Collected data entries
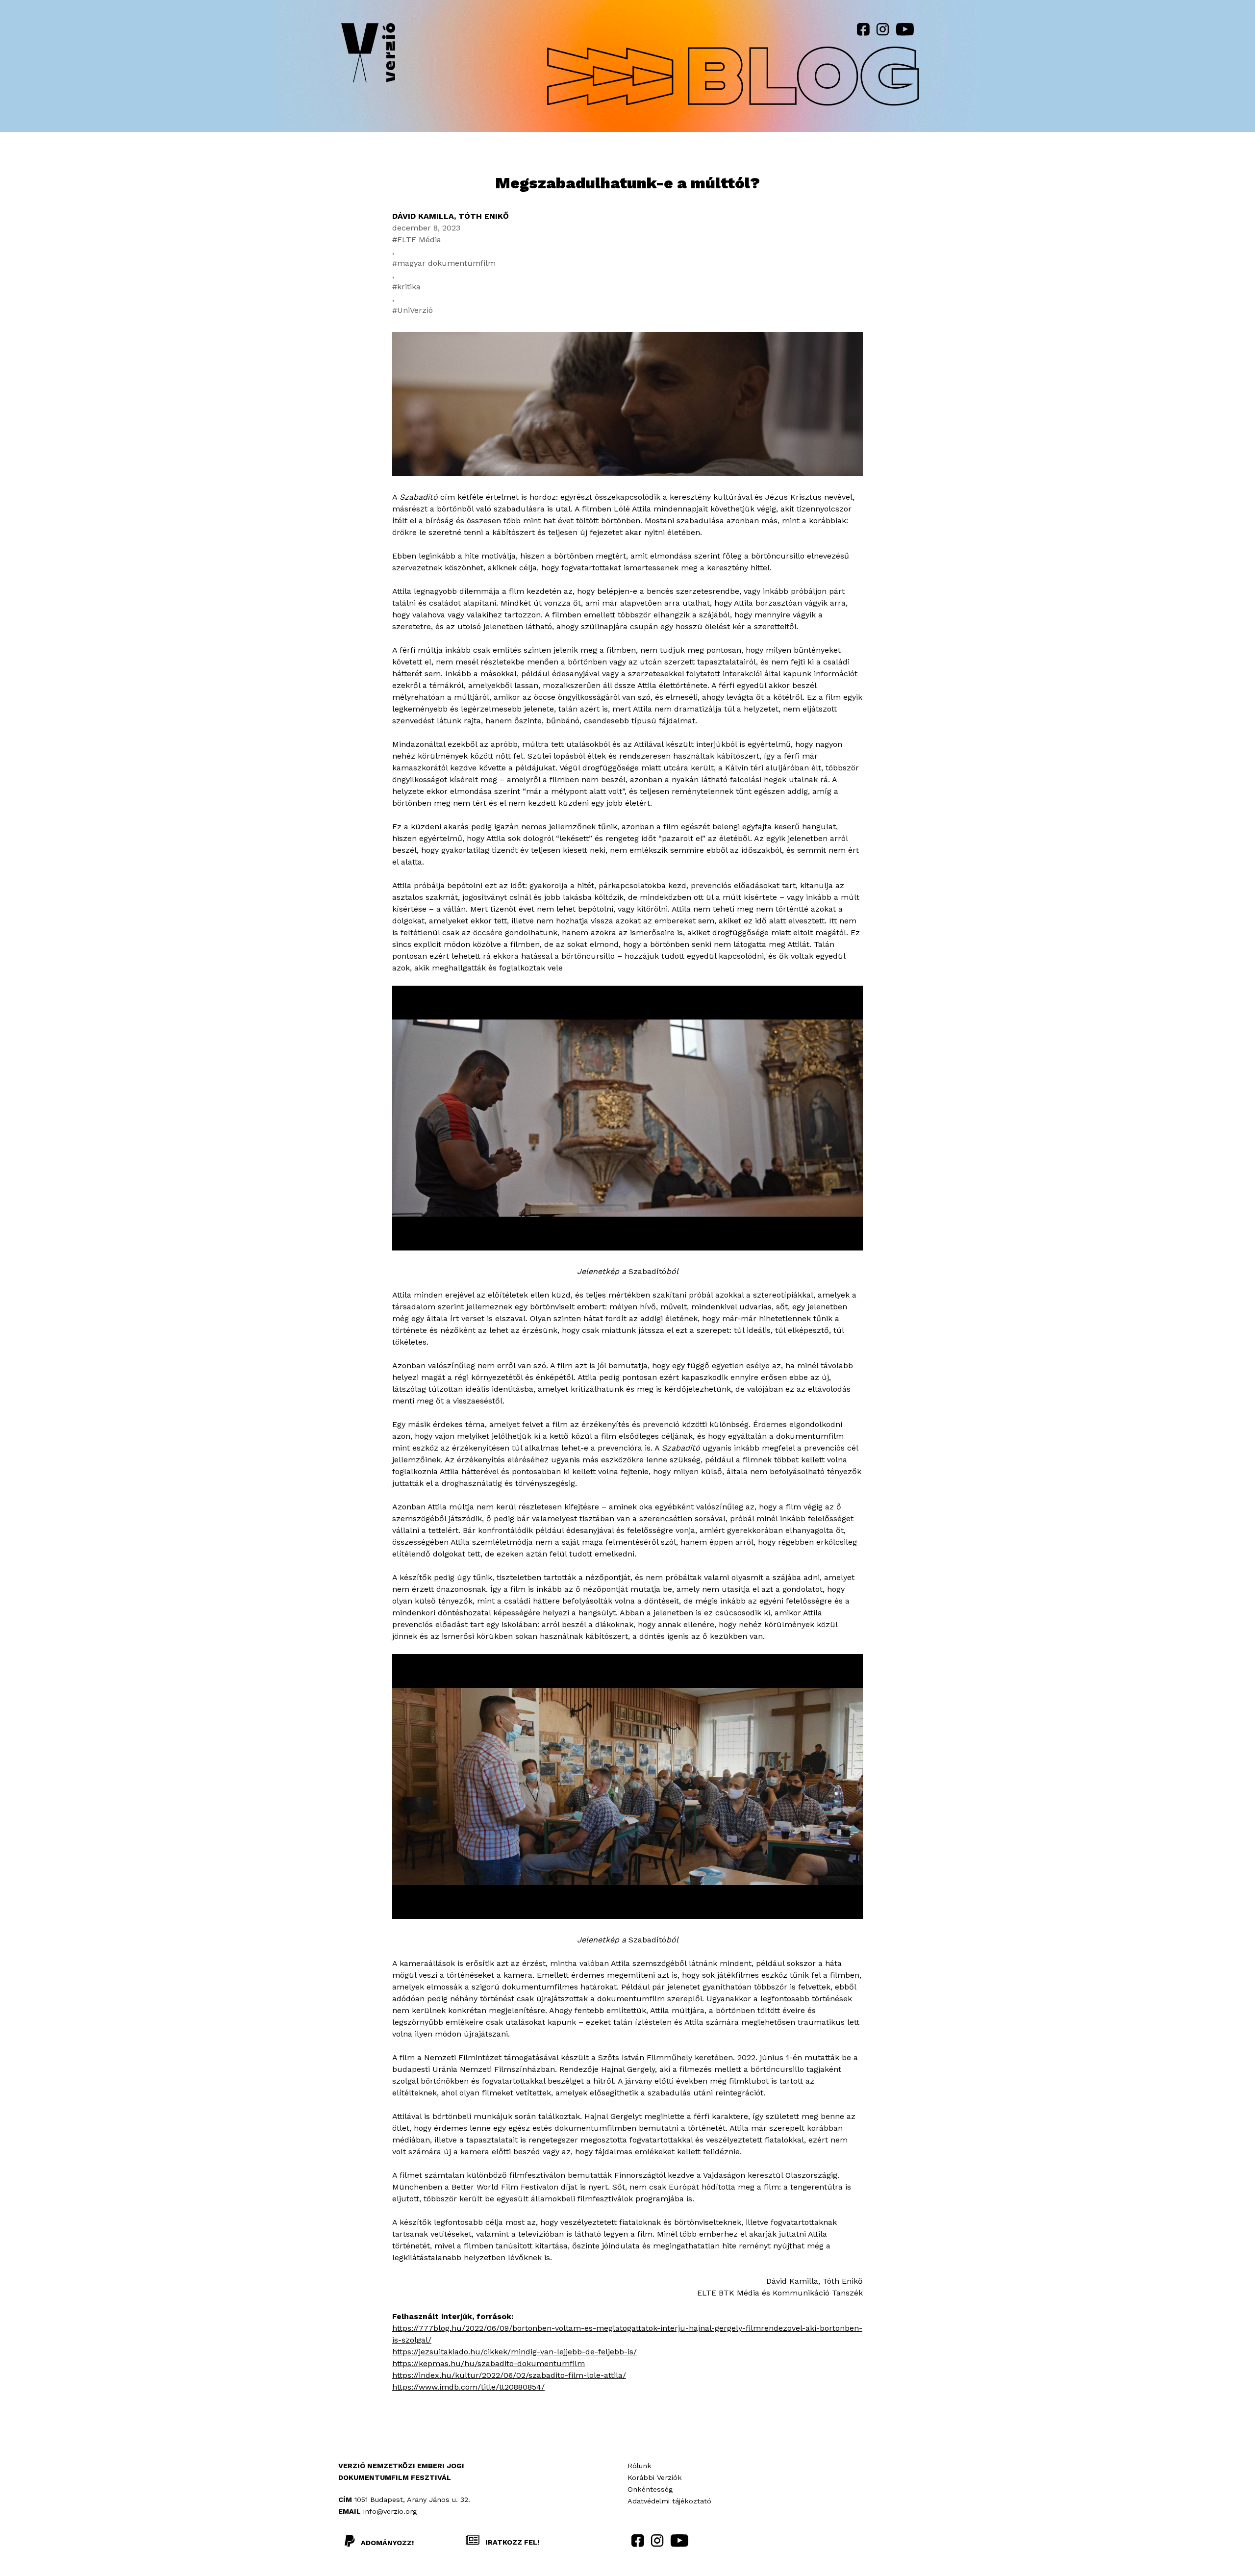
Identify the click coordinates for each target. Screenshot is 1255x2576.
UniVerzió (415, 310)
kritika (409, 286)
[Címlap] (368, 54)
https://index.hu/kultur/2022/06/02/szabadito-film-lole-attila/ (509, 2375)
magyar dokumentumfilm (446, 263)
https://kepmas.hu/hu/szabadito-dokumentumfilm (488, 2363)
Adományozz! (387, 2543)
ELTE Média (419, 239)
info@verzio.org (390, 2511)
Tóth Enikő (483, 216)
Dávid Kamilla (423, 216)
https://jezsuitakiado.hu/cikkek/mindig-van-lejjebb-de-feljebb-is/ (514, 2351)
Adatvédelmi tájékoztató (669, 2501)
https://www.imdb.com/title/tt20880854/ (468, 2387)
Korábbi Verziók (655, 2477)
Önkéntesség (650, 2489)
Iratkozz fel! (511, 2542)
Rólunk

- Directions for this task:
Return every entry above exactly as written, minus the pictures.

- Solved problem:
Identify the click coordinates for each target. Screenshot is 1255x2576.
UniVerzió (415, 310)
kritika (409, 286)
[Címlap] (368, 54)
https://index.hu/kultur/2022/06/02/szabadito-film-lole-attila/ (509, 2375)
magyar dokumentumfilm (446, 263)
https://kepmas.hu/hu/szabadito-dokumentumfilm (488, 2363)
Adományozz! (387, 2543)
ELTE Média (419, 239)
info@verzio.org (390, 2511)
Tóth Enikő (483, 216)
Dávid Kamilla (423, 216)
https://jezsuitakiado.hu/cikkek/mindig-van-lejjebb-de-feljebb-is/ (514, 2351)
Adatvédelmi tájékoztató (669, 2501)
https://www.imdb.com/title/tt20880854/ (468, 2387)
Korábbi Verziók (655, 2477)
Önkéntesség (650, 2489)
Iratkozz fel! (511, 2542)
Rólunk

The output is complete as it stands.